- Thilogne Location in Senegal
- Coordinates: 15°55′26″N 13°39′28″W﻿ / ﻿15.92389°N 13.65778°W
- Country: Senegal
- Region: Matam
- Department: Matam

Area
- • Town and commune: 2.435 km^{2} (0.940 sq mi)

Population (2023 census)
- • Town and commune: 15,044
- • Density: 6,178/km^{2} (16,000/sq mi)
- Time zone: UTC+0 (GMT)

= Thilogne =

Thilogne (Thilouki in Pulaar) is a town in northeast Senegal with the status of a commune. It lies in the Matam Department of Matam Region, 20 km from Kaédi, Mauretania and connected to Dakar via the N2 road.

In 2023 Thilogne had a population of 15,044. There are twelve mosques, two elementary schools, a middle school, and a lycée (high school). There is a dispensary and a small market.

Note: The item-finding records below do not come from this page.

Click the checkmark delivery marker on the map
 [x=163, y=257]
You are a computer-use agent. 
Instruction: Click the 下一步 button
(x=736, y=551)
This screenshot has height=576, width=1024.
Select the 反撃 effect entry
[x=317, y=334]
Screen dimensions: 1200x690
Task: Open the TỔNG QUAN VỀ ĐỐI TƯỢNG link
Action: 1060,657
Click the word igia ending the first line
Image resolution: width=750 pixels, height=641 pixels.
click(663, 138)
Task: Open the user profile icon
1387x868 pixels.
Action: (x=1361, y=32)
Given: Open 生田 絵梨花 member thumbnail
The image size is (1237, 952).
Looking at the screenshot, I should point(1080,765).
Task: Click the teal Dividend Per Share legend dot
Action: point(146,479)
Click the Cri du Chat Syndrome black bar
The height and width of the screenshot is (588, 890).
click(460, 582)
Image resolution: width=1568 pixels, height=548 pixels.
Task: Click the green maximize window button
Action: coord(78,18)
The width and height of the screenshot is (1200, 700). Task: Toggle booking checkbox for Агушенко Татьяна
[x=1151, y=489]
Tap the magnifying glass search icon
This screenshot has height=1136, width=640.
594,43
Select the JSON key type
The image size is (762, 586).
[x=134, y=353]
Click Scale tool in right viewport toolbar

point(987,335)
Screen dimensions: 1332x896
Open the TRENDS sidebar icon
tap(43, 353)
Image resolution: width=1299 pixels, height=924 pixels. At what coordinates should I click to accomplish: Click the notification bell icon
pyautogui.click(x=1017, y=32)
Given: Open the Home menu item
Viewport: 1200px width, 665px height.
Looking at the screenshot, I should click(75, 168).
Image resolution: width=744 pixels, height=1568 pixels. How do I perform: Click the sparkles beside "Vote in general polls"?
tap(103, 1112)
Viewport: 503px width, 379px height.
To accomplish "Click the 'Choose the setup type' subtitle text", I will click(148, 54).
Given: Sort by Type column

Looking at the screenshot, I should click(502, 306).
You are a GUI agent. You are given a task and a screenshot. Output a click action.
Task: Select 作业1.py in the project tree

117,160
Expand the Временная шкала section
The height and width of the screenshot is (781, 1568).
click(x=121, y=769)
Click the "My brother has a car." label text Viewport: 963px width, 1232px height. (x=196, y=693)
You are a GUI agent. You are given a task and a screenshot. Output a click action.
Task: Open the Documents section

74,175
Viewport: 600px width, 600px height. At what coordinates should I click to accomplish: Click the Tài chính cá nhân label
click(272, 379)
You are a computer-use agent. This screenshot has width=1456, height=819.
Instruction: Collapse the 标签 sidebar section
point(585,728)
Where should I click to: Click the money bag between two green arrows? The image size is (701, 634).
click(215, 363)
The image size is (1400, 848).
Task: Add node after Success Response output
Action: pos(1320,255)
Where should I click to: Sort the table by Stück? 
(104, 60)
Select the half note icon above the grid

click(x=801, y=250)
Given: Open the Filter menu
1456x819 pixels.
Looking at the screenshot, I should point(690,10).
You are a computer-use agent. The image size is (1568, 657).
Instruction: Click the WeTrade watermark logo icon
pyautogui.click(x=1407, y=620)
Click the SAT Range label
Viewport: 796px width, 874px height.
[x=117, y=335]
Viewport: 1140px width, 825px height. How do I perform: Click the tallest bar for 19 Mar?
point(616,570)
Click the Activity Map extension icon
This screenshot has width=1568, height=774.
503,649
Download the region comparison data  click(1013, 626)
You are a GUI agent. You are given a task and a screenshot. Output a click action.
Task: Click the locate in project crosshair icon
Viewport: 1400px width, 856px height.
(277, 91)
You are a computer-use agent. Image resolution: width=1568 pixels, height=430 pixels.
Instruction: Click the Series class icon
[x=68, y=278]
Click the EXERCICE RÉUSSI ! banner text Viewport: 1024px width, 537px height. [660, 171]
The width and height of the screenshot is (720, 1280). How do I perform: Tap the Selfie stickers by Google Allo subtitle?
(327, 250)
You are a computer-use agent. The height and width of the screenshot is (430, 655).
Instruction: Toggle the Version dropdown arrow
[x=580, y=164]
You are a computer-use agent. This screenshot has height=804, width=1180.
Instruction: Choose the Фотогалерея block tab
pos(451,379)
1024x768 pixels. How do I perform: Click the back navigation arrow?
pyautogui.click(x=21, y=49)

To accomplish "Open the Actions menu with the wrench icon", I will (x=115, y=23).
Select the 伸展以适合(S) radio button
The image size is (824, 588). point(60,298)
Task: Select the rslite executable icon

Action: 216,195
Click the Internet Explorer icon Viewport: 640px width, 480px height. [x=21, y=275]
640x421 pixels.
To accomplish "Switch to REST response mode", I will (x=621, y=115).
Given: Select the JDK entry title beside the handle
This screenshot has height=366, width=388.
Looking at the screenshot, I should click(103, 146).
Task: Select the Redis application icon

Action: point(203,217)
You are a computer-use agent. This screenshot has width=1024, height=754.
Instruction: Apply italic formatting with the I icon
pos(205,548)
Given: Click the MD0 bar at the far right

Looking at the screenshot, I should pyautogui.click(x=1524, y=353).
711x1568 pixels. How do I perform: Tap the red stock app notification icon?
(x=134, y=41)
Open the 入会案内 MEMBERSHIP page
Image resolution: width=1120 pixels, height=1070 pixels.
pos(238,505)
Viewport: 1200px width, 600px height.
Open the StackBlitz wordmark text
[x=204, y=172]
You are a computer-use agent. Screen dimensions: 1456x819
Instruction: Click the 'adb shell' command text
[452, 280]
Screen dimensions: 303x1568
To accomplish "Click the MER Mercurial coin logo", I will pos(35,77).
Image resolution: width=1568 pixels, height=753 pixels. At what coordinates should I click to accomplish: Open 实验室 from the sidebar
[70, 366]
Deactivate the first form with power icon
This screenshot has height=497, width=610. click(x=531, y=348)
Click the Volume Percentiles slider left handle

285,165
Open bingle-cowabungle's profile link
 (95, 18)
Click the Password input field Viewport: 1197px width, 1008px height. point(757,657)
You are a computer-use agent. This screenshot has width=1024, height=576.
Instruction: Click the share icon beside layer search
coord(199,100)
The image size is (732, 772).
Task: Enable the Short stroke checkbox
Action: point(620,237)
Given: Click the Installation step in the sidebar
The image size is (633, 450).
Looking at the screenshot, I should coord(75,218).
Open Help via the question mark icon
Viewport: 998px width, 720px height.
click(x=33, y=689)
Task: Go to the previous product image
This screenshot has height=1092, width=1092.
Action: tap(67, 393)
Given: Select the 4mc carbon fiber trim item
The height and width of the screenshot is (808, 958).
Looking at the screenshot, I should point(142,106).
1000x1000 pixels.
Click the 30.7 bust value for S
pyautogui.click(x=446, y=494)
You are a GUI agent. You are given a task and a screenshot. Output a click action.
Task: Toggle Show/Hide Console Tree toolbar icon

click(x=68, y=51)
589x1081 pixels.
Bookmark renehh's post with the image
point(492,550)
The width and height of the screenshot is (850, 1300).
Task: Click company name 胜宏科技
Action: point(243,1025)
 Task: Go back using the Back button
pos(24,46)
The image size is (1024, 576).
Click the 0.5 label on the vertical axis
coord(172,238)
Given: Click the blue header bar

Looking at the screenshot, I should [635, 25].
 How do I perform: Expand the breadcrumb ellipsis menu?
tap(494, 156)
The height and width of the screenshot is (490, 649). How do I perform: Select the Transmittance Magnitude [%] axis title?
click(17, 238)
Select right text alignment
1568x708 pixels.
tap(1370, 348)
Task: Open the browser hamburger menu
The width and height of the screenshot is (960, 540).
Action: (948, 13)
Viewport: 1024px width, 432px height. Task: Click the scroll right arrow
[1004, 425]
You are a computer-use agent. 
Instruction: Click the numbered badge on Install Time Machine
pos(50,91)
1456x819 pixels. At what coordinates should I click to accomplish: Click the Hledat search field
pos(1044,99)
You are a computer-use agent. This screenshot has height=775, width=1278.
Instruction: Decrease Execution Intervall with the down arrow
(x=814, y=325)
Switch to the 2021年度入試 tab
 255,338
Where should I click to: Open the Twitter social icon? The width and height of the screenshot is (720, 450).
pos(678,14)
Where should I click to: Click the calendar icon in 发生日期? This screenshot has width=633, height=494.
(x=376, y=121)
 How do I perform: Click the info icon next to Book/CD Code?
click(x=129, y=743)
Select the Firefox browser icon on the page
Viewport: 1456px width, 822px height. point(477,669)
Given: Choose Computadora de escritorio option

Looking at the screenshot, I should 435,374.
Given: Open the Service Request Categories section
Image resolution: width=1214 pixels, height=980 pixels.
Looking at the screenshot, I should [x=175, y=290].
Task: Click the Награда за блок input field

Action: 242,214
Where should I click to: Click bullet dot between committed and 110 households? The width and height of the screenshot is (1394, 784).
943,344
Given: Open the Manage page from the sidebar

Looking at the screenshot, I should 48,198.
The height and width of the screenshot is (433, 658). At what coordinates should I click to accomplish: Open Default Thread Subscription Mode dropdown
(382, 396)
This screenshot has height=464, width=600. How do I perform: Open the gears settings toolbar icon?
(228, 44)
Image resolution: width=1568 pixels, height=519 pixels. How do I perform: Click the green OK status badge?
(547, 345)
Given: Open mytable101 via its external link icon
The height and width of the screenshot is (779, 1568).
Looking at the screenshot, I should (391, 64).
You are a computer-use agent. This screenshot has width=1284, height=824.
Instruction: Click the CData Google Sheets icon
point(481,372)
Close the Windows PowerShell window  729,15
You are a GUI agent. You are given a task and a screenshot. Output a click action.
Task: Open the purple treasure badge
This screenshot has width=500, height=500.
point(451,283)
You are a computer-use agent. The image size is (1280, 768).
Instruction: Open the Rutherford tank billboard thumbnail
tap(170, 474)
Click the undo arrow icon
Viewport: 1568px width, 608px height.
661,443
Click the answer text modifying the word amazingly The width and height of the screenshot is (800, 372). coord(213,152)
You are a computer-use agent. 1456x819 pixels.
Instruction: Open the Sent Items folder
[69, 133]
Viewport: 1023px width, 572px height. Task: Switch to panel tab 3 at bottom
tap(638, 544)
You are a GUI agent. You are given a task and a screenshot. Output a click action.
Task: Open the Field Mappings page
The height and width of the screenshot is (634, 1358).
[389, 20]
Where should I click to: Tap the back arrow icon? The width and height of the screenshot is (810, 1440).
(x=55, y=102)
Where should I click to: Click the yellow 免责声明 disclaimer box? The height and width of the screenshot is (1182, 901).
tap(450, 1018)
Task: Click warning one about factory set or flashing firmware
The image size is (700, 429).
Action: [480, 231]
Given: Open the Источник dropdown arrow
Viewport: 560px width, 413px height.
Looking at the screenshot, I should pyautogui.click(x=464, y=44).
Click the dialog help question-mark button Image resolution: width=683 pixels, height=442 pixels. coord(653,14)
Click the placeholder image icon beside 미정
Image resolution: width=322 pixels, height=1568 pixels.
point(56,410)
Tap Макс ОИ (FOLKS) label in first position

Thilogne is twinned with Trappes in France.

==History==
Thilogne is part of the Futa Tooro region of northwestern Senegal. From the 9th to the 13th centuries it was part of the state of Takrur and by the Empire of Great Fulo from AD 1490 to 1776. Abdul Kader Kane, first Almamy of the Imamate of Futa Toro, made Thilogne his capital.

During the 1960s and 1970s, Thilogne was part of Matam Department, Fleuve Region.

The Thilogne Association Développement (Thilogne Development Association) was established in 1995; it organizes a festival every two years and has helped to rehabilitate and construct schools and a dispensary.

Notable people from Thilogne include Seydou Barry (1943–2007).